BVerfG, Beschluss vom 24.09.2015 - Aktenzeichen 1 BvQ 36/15

DRsp Nr. 2015/17678

Verhängung einer Missbrauchsgebühr in Rahmen der Prüfung der Mindestvoraussetzungen für die Erhebung einer Verfassungsbeschwerde; Verlegung eines Gerichtstermins aufgrund des Gesundheitszustands des Beschwerdeführers

Tenor

Der Antrag auf Erlass einer einstweiligen Anordnung wird abgelehnt.

Dem Antragsteller wird eine Missbrauchsgebühr in Höhe von 750 € (in Worten: siebenhundertfünfzig Euro) auferlegt.

Normenkette:

BVerfGG § 32 Abs. 1 ; ZPO § 227 Abs. 1 S. 1;

Gründe

1. Die Voraussetzungen für den Erlass einer einstweiligen Anordnung liegen nicht vor. Der Antrag ist aus mehreren Gründen offensichtlich unzulässig.

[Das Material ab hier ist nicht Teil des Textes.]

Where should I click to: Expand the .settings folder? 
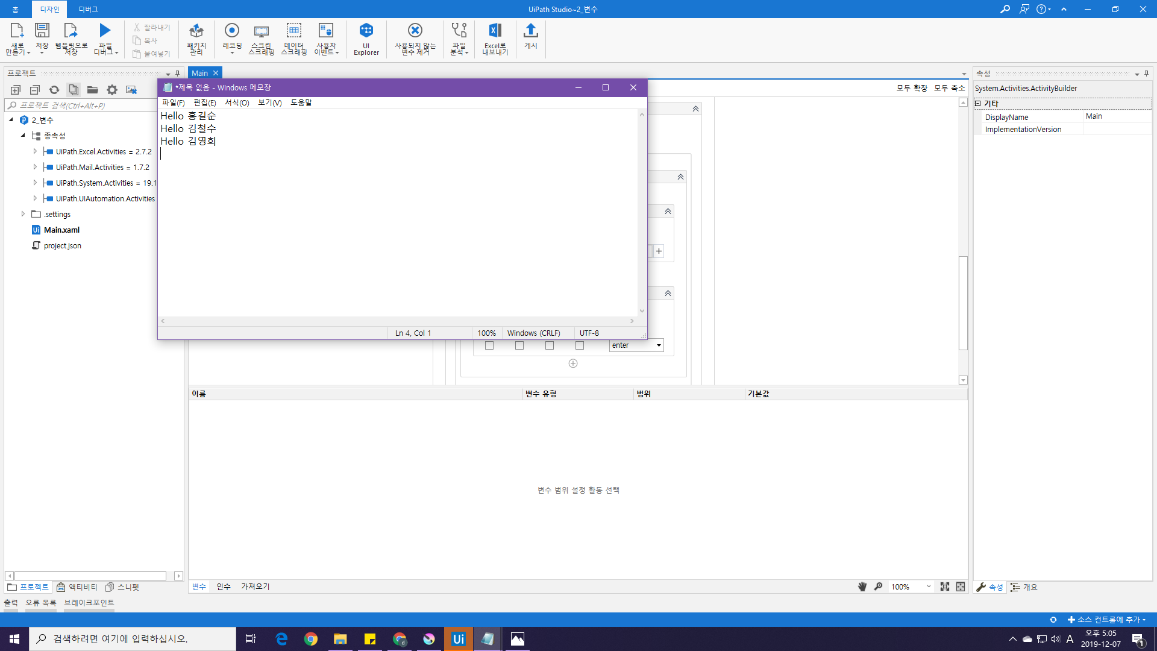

a) Nach § 32 Abs. 1 BVerfGG kann das Bundesverfassungsgericht im Streitfall einen Zustand durch einstweilige Anordnung vorläufig regeln, wenn dies zur Abwehr schwerer Nachteile, zur Verhinderung drohender Gewalt oder aus einem anderen wichtigen Grund zum gemeinen Wohl dringend geboten ist. Zwar ist nicht erforderlich, dass zum Zeitpunkt der Antragstellung im Verfahren des einstweiligen Rechtsschutzes bereits ein Verfassungsbeschwerdeverfahren in der Hauptsache anhängig ist; ein Antrag auf Erlass einer einstweiligen Anordnung kann auch isoliert gestellt werden (vgl. BVerfGE 105, 235 <238>; 113, 113 <119 f.>; stRspr). Allerdings ist der Grundsatz der Subsidiarität der Verfassungsbeschwerde auch für den vorgelagerten verfassungsrechtlichen Eilrechtsschutz zu beachten. Der Erlass einer einstweiligen Anordnung im Rahmen eines Verfassungsbeschwerdeverfahrens oder in dessen Vorfeld kommt daher nur in Betracht, wenn der Antragsteller bestehende Möglichkeiten, fachgerichtlichen Eilrechtsschutz zu erlangen, ausgeschöpft hat (vgl. BVerfG, Beschluss der 2. Kammer des Zweiten Senats vom 16. Juli 2015 - 2 BvQ 22/15 -, [...], Rn. 2 m.w.N.).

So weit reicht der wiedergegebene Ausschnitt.